=== DATASET ===
_ _ _ _ _
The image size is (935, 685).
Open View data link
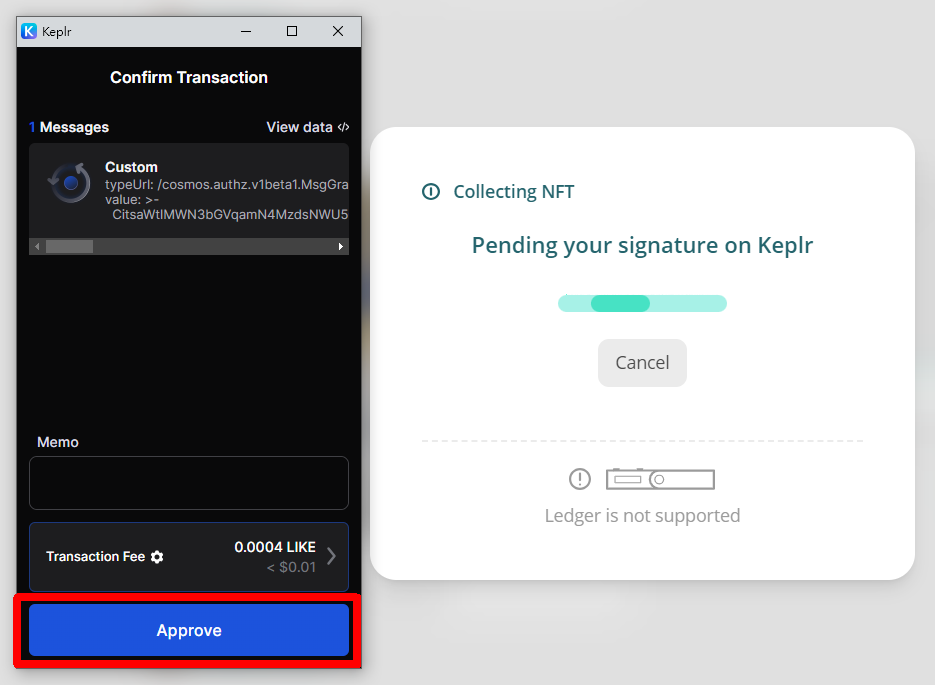[x=308, y=127]
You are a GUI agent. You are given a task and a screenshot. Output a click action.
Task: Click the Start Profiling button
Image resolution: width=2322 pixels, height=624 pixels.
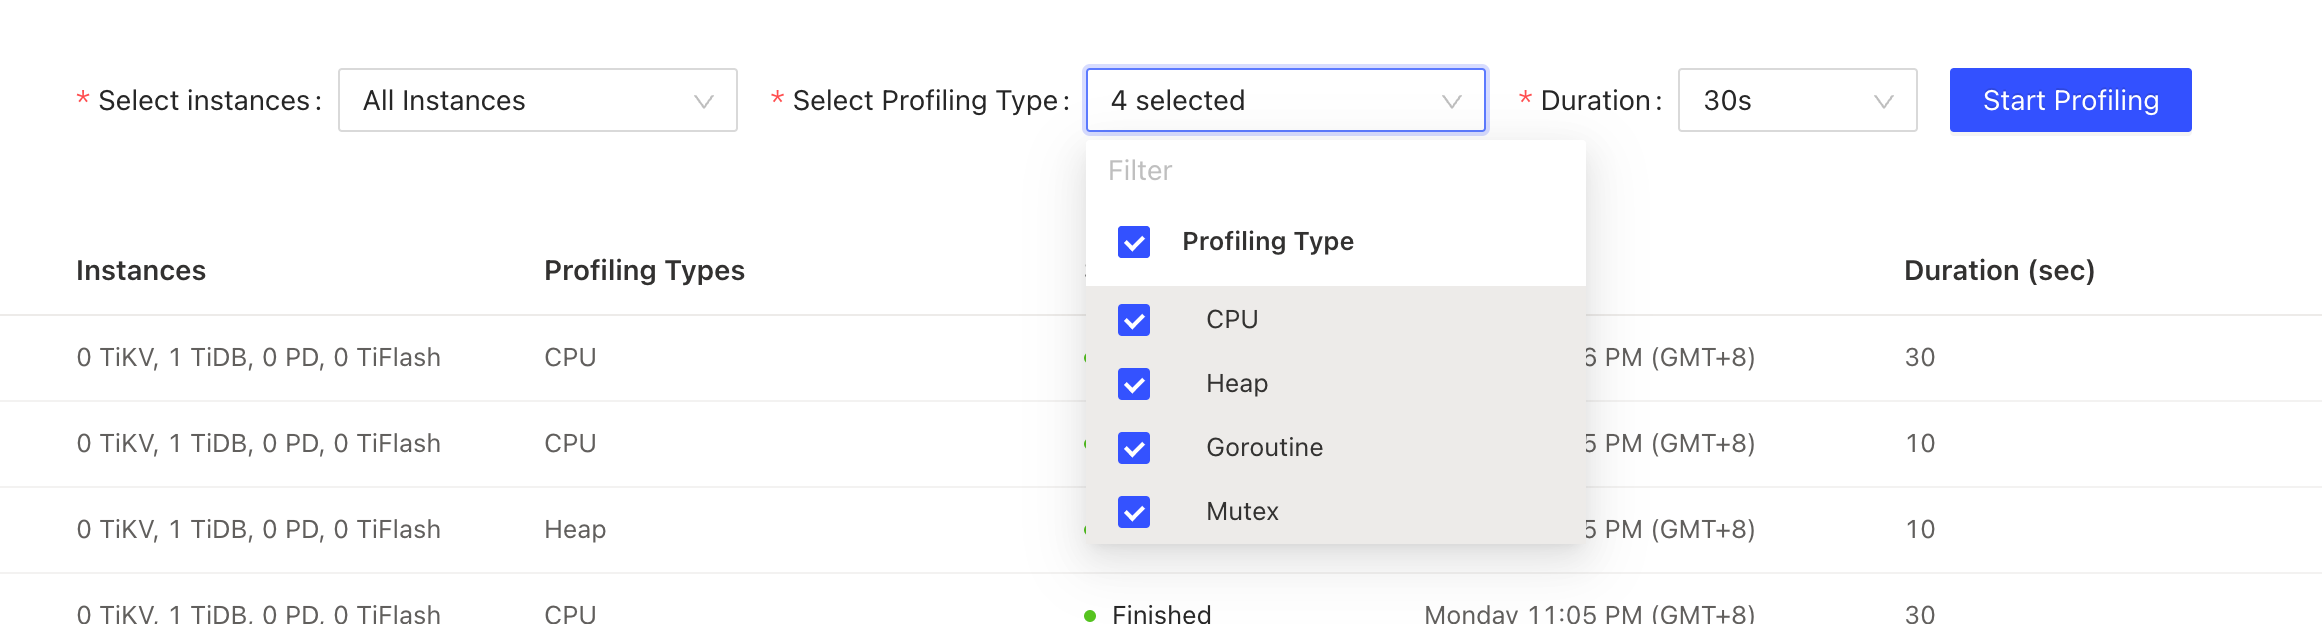click(x=2070, y=100)
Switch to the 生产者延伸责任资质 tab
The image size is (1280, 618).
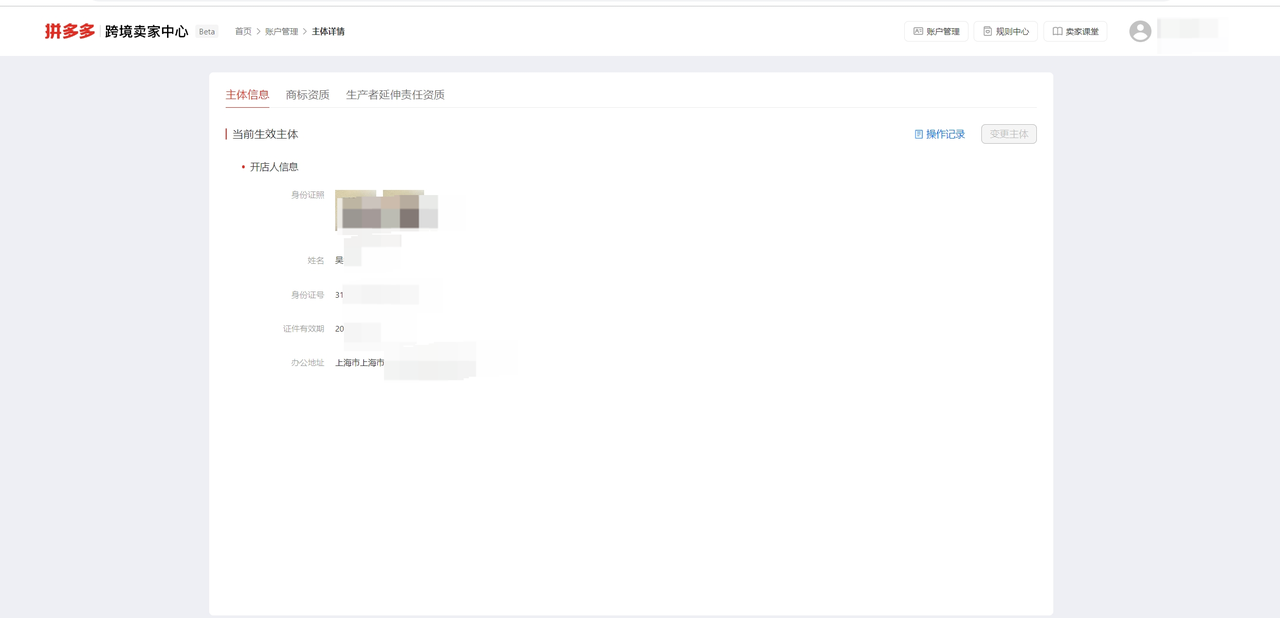click(395, 95)

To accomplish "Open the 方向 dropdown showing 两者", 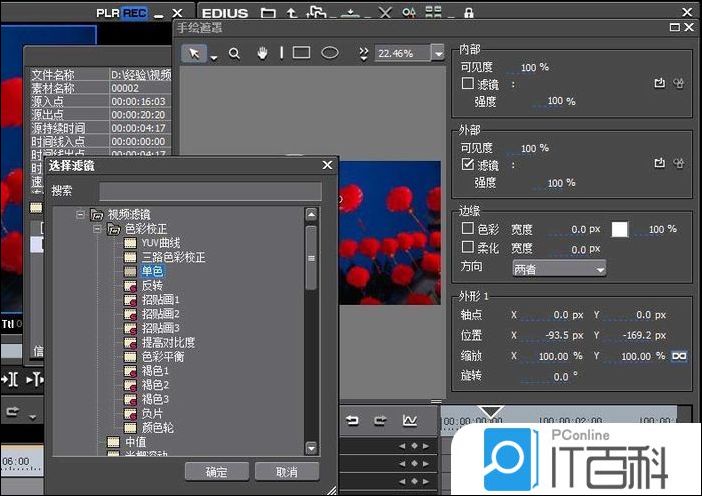I will (x=559, y=268).
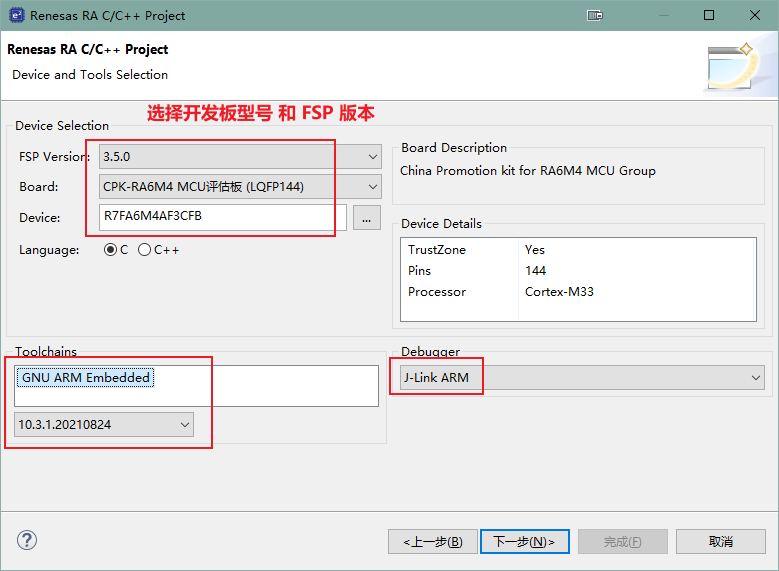
Task: Select C language radio button
Action: (110, 250)
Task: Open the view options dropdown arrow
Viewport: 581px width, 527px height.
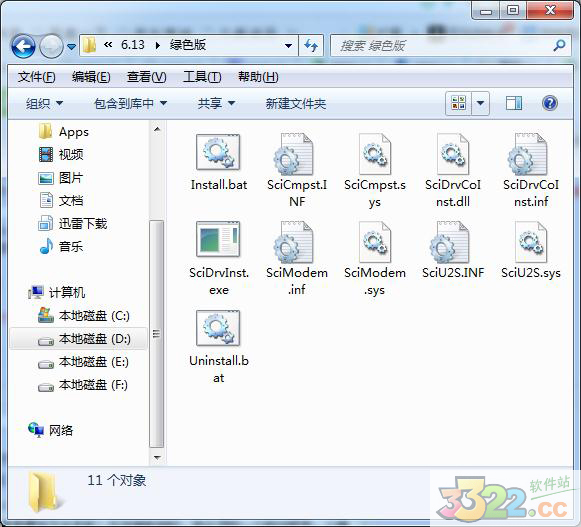Action: (480, 103)
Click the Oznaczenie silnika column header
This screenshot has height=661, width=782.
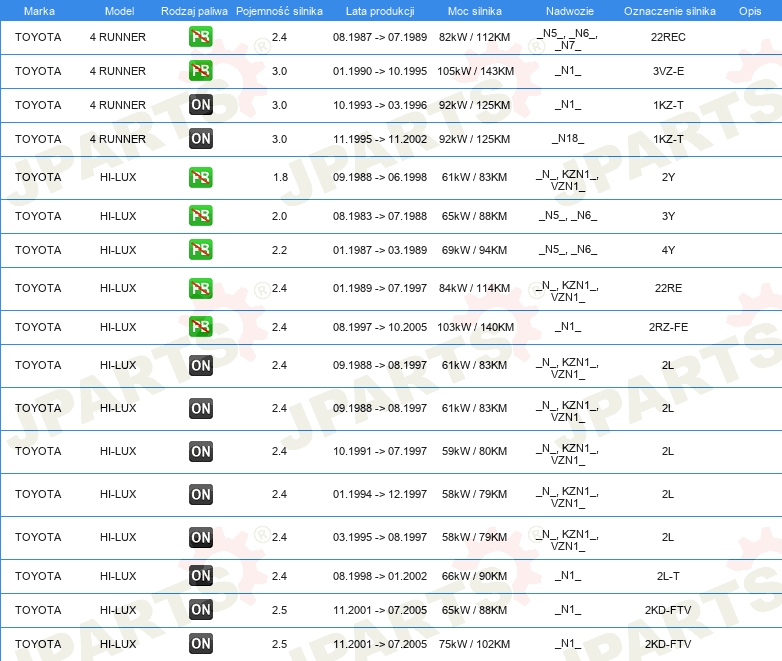pos(669,10)
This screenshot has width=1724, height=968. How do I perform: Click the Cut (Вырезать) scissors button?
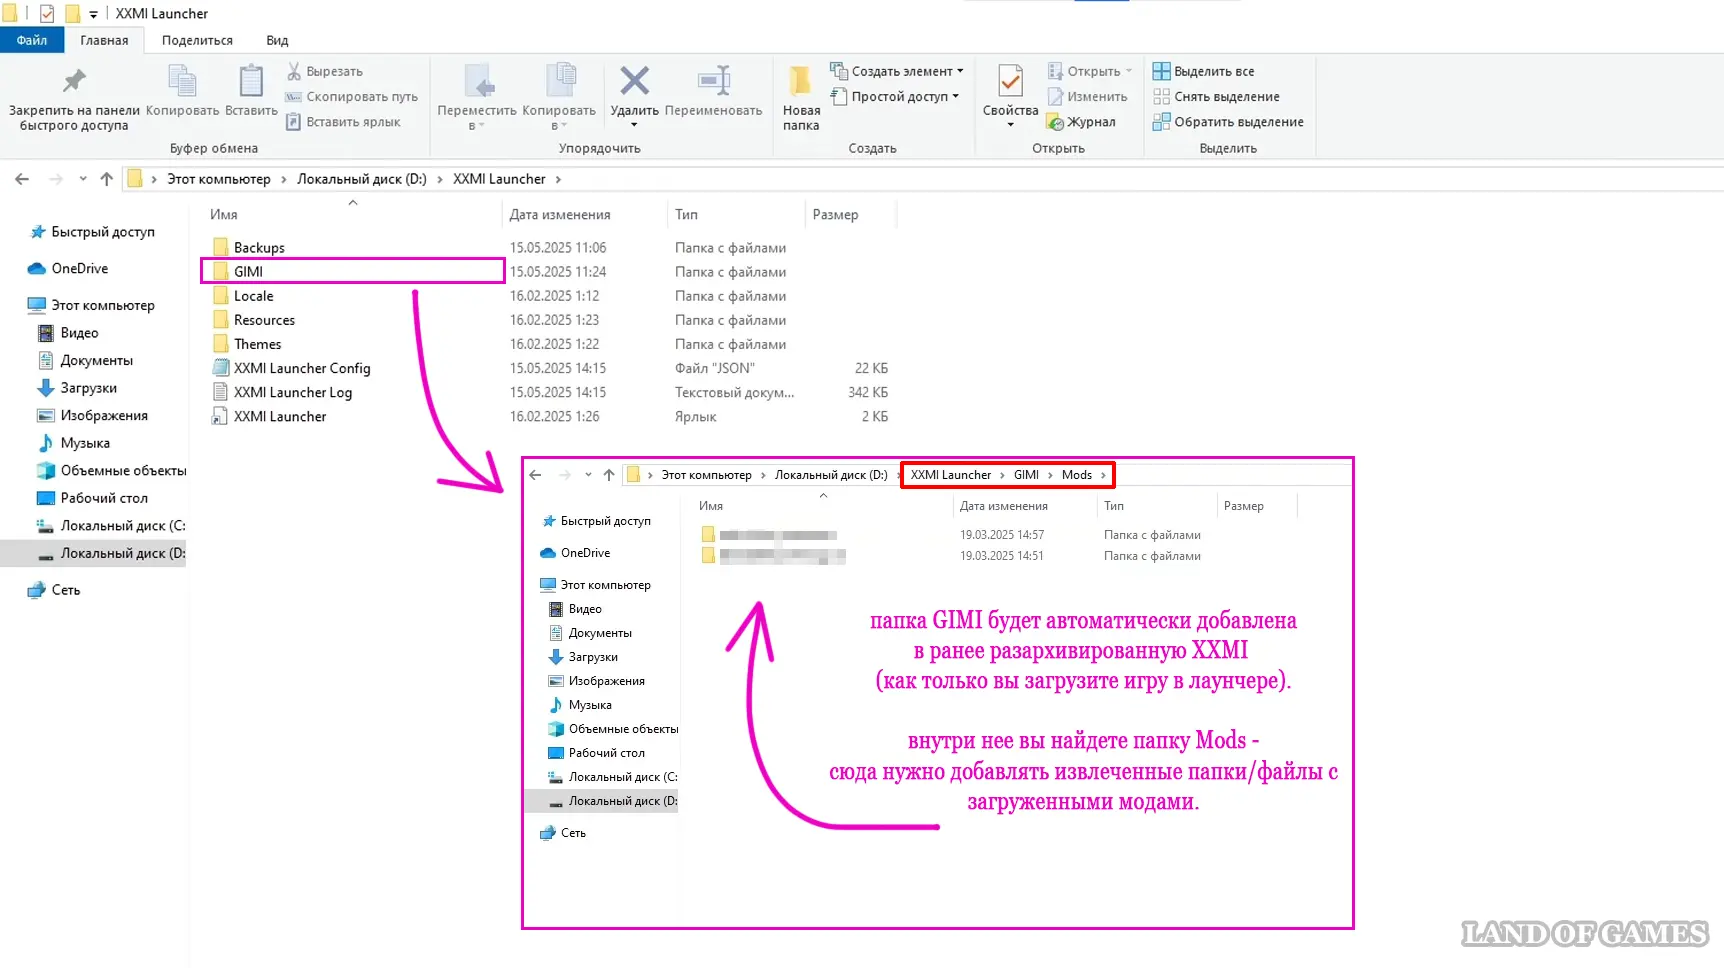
_ _ _ _ _
=== ACTION ITEM ===
Every line from the one that holds "Viewport: 581px width, 527px height." to the end of the listing should be output exactly, with pictures left out, please.

=== FINISHED TASK ===
Viewport: 581px width, 527px height.
Action: (480, 103)
Click the Oznaczenie silnika column header
This screenshot has height=661, width=782.
pos(669,10)
This screenshot has width=1724, height=968. How do I perform: Click the Cut (Вырезать) scissors button?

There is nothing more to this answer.